# nvidia driver and slow X startup

## ranmakun

Since I started using the nvidia driver, X startup is very slow, it flashes the screens some times and after a while it starts.

So, looking at the xfree86 logs I found this:

 *Quote:*   

> 
> 
> (II) NVIDIA(0): Not using default mode "1024x768" (bad mode clock/interlace/doub
> 
> lescan)IDIA(0): Not using default mode "512x384" (bad mode clock/interlace/doubl
> ...

 

So I was wondering if I can skip this part by a configuration in XF86Config-4, in this file I have the modes "1024x768", "800x600" and "640x480".

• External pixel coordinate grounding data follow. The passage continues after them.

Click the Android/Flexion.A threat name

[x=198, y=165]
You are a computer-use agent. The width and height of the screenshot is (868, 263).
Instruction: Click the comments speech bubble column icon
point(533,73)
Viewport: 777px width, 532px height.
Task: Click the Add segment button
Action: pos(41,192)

My card is an ABIT Siluro Geforce4 MX440

nvidia-glx: 1.0.3123

nvidia-kernel: 1.0.3123

Xfree86: 4.2.1-r2

Thank you.

Francisco

----------

## sa

https://forums.gentoo.org/viewtopic.php?t=15473&highlight=

http://www.nvnews.net/vbulletin/search.php?s=&action=showresults&searchid=59452&sortby=&sortorder=

probably doesnt help tho.

----------

## BlackBart

this thread seems directly related to your topic:

http://www.nvnews.net/vbulletin/showthread.php?s=dce0a199fb56eda8295a40f8798bf18a&threadid=416&highlight=slow+startup

also look for extra modlines or screen options in your XF86Config

----------

## ranmakun

Well, it seems that is a common problem and that there isn't a general answer. I'll keep trying with the references you gave me.

Thank you.

Francisco

----------